--- EXERCISE INSTRUCTIONS ---
Set down, exactly and with nothing added, the lines running from the one that holds "Click the save drive image floppy icon" to the final line of the records. Pictures stay out of the copy.

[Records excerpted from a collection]
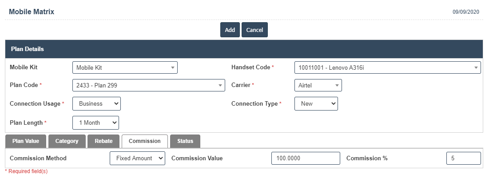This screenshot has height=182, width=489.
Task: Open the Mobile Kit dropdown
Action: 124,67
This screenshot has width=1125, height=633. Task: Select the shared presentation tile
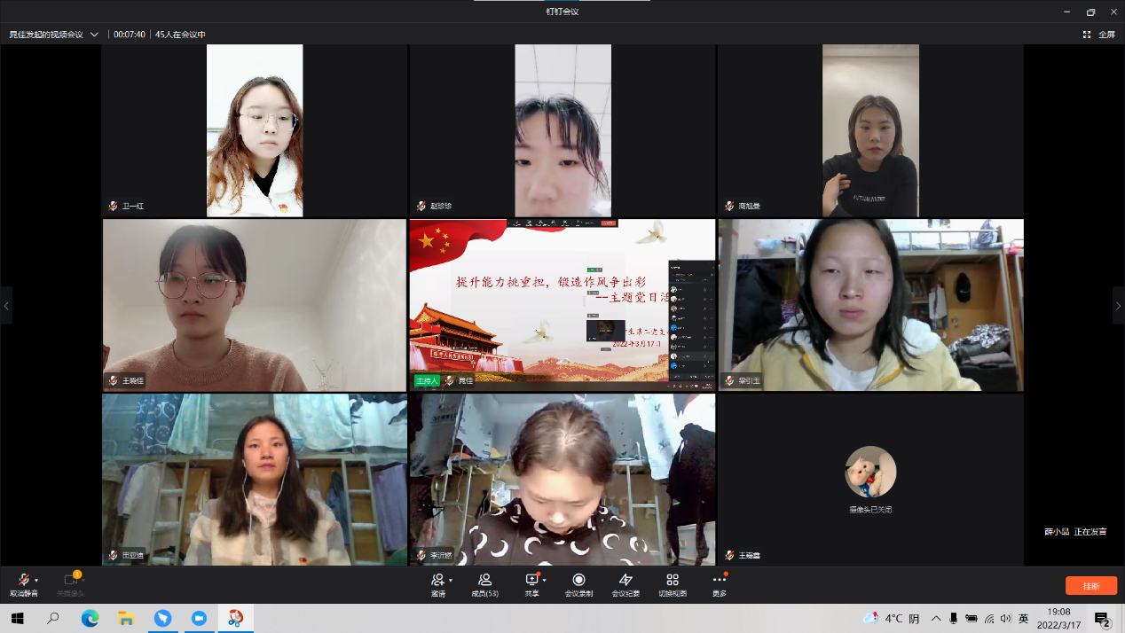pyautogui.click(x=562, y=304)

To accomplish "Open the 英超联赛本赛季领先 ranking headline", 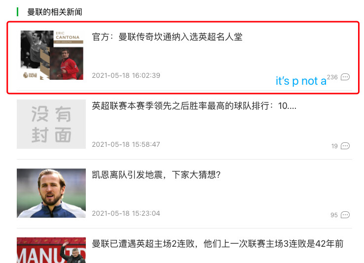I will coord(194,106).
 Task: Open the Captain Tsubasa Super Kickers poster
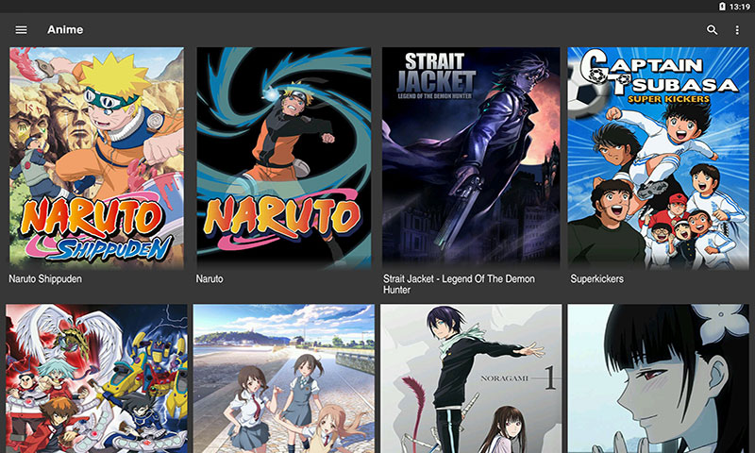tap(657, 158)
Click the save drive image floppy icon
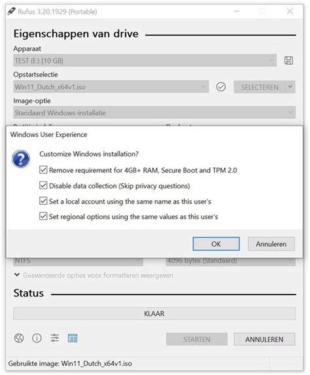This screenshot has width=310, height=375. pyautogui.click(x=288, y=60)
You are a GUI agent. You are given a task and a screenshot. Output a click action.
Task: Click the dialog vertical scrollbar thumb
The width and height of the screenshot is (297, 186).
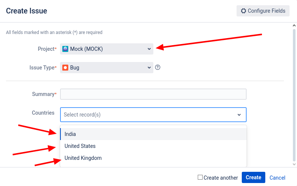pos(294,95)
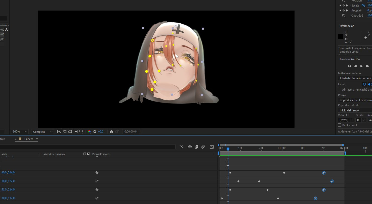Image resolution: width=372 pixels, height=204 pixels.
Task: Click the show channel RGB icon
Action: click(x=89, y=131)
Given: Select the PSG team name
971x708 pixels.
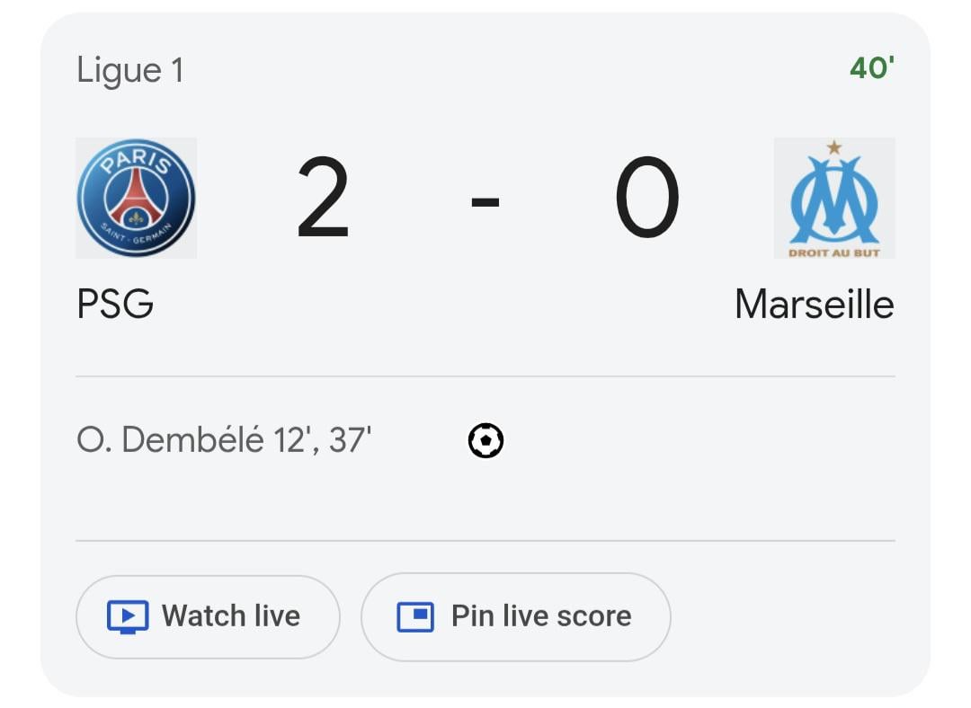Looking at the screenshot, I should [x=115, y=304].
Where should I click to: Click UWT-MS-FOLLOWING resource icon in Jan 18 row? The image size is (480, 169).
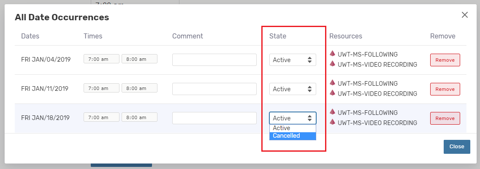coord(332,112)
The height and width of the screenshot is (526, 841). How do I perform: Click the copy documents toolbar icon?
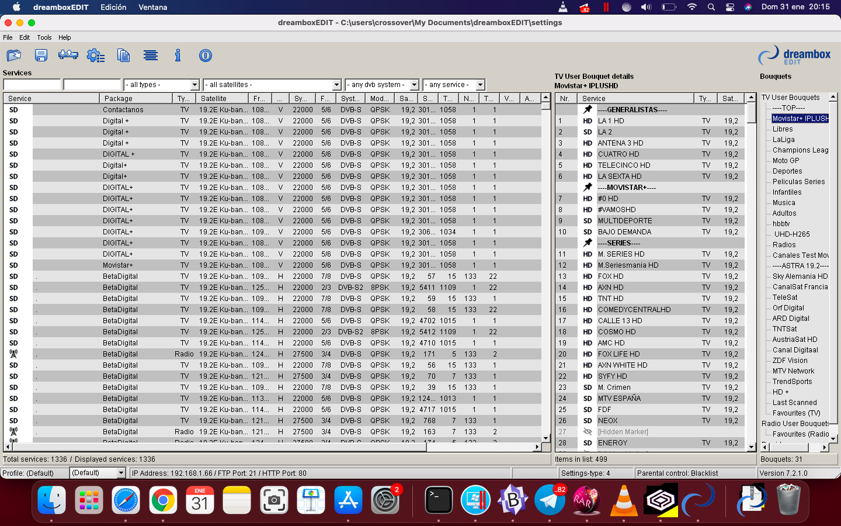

--- RESPONSE TO THE TASK ---
Click the save drive image floppy icon
This screenshot has width=310, height=375. pyautogui.click(x=288, y=60)
You are a GUI agent. You are given a task and a screenshot. Output a click action.
Task: Click the dialog vertical scrollbar thumb
The width and height of the screenshot is (297, 186).
pos(294,95)
Image resolution: width=372 pixels, height=204 pixels.
Task: Click the show channel RGB icon
Action: click(x=89, y=131)
Given: Select the PSG team name
971x708 pixels.
Looking at the screenshot, I should [x=115, y=304].
Where should I click to: Click UWT-MS-FOLLOWING resource icon in Jan 18 row? The image size is (480, 169).
coord(332,112)
The height and width of the screenshot is (526, 841). How do I perform: Click the copy documents toolbar icon?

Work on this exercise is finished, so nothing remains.